8.1 The historical mean
One baseline benchmark every forecaster should look at is the simple historical mean: take all historical observations and average them. The result is your forecast for the entire future horizon. Simple, easy to understand and implement – and often surprisingly effective (Andy T, 2016).
There is a statistical reason for its good performance. This simple forecast is optimal for a white noise statistical process, i.e., demand that randomly deviates around a long-term level.
8.2 The naive forecast
The naive forecast, also called the no-change or random walk forecast, means forecasting the last observation across the future. This is very simple and easy to understand and execute. Such a forecast will vary more from day to day than the historical mean: each time we see a new observation, the naive forecast can change radically. In contrast, the historical mean will be much less influenced by a single new observation. You can call this property of the naive forecast “high adaptivity” and consider it a feature or call it “high variance” and consider it a bug – which perspective is more helpful depends on your forecasting environment.
The naive forecast does have some statistical support. It is optimal for an integrated white noise process of order 1, or an I(1) process for short, which is a random walk – hence the name of this forecast. See Chapter 10 for details. Some measures to track forecast accuracy, such as the Mean Absolute Scaled Error (MASE), explicitly use this naive forecast as a baseline (see Chapter 17).
8.3 The seasonal naive forecast
If you predict a demand time series with strong seasonality, the naive forecast will always lag the seasonal signal. The historical mean, on the other hand, will smooth out any seasonality, pretending that it represents noise, for a forecast that is too low during the high season and too high during the low season.
A simple method that works for strongly seasonal series is the seasonal naive forecast, which is also referred to as a seasonal no-change or seasonal random walk forecast. This forecast is the most recent observation from the same point in the seasonal cycle. For example, our forecast for next January would be our observation from last January, and our forecast for next Wednesday would be our observation from last Wednesday.

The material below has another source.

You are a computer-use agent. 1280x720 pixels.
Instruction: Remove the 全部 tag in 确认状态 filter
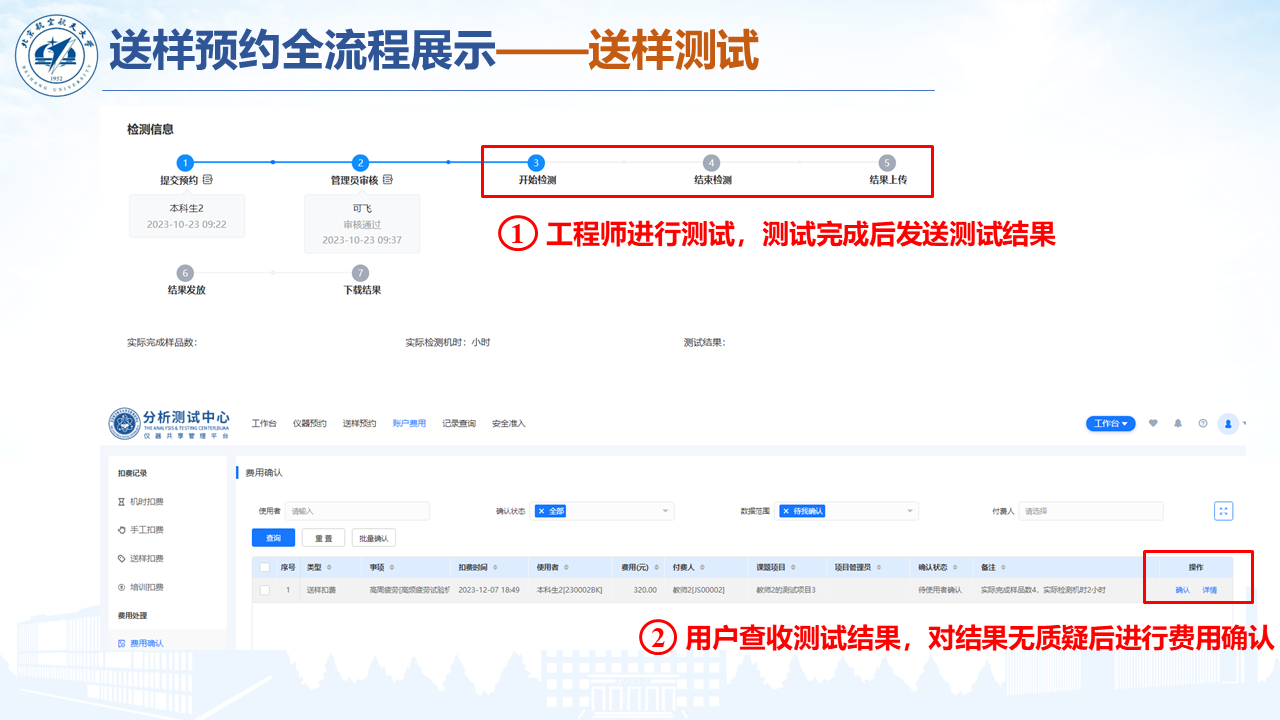(541, 511)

Using this simple forecasting method also has a statistical justification: the seasonal naive forecast is optimal for a seasonally integrated process of order 1, i.e., one where an observation only depends on the observation one seasonal cycle before, plus random noise.
You may suspect that multiple seasonalities drive your data. For example, daily retail demand may exhibit weekly seasonality (higher demand on Friday and Saturday than during the rest of the week) and yearly seasonality (higher demand in summer than in winter). We will address more complex models that allow considering multiple seasonalities in Chapter 15 – here, we focus on simple methods. How should we create a naive forecast for a Wednesday in winter in our example? As a rule of thumb, you can pick the dominating seasonality for your simple forecast. If the fluctuations between days of the week are more substantial than the fluctuations over the year, take the demand from last Wednesday as a forecast for this Wednesday. And if the yearly fluctuations dominate, take the average demand from the same week of the previous year as a forecast. Of course, you can also use the average of these two possibilities (see Section 8.6 on the surprising effectiveness of averaging forecasts) or pick a historical Wednesday from roughly the same time last year as a forecast.
8.4 Other simple methods
Don’t feel constrained by the three methods outlined above. There are other possibilities, like taking rolling averages of the last few observations. If you have multiple reasonable simple forecasts, it is often helpful to average them (see Section 8.6). The key is to do the simplest thing that could work, to profit from the three advantages given at the beginning of this chapter.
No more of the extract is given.